WHAT IS EXPECTED: Only an exact retyping of all the entries counts as an answer.

Dataset entries:

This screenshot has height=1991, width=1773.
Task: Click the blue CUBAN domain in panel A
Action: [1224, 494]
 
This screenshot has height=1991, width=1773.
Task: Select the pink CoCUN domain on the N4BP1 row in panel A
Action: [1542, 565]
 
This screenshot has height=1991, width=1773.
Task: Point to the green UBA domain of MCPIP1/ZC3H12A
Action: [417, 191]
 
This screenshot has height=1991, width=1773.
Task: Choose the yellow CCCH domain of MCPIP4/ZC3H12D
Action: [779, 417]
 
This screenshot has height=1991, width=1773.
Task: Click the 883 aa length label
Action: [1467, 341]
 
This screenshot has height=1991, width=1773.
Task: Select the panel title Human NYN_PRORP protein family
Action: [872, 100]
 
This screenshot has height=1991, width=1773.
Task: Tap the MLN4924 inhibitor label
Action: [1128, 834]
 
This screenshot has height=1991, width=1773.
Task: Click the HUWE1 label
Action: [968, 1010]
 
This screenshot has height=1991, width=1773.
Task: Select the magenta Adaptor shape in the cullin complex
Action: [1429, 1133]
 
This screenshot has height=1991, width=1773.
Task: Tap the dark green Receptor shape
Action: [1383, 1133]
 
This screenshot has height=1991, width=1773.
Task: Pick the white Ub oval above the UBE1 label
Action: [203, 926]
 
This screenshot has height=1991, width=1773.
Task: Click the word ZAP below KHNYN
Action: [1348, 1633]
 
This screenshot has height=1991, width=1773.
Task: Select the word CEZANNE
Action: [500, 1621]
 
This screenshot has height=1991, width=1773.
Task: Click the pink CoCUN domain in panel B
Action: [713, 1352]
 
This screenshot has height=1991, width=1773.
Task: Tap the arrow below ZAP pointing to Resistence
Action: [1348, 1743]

SOLUTION TO THIS TASK:
This screenshot has height=1991, width=1773.
Task: Click the blue CUBAN domain in panel A
Action: [1224, 494]
 
This screenshot has height=1991, width=1773.
Task: Select the pink CoCUN domain on the N4BP1 row in panel A
Action: [1542, 565]
 
This screenshot has height=1991, width=1773.
Task: Point to the green UBA domain of MCPIP1/ZC3H12A
Action: [417, 191]
 
This screenshot has height=1991, width=1773.
Task: Choose the yellow CCCH domain of MCPIP4/ZC3H12D
Action: [779, 417]
 
This screenshot has height=1991, width=1773.
Task: Click the 883 aa length label
Action: [1467, 341]
 
This screenshot has height=1991, width=1773.
Task: Select the panel title Human NYN_PRORP protein family
Action: [872, 100]
 
This screenshot has height=1991, width=1773.
Task: Tap the MLN4924 inhibitor label
Action: [1128, 834]
 
This screenshot has height=1991, width=1773.
Task: Click the HUWE1 label
Action: [968, 1010]
 
This screenshot has height=1991, width=1773.
Task: Select the magenta Adaptor shape in the cullin complex
Action: [1429, 1133]
 
This screenshot has height=1991, width=1773.
Task: Tap the dark green Receptor shape
Action: [1383, 1133]
 
This screenshot has height=1991, width=1773.
Task: Pick the white Ub oval above the UBE1 label
Action: [203, 926]
 
This screenshot has height=1991, width=1773.
Task: Click the word ZAP below KHNYN
Action: [1348, 1633]
 
This screenshot has height=1991, width=1773.
Task: Select the word CEZANNE
Action: [500, 1621]
 
This screenshot has height=1991, width=1773.
Task: Click the pink CoCUN domain in panel B
Action: [713, 1352]
 
This screenshot has height=1991, width=1773.
Task: Tap the arrow below ZAP pointing to Resistence
Action: [1348, 1743]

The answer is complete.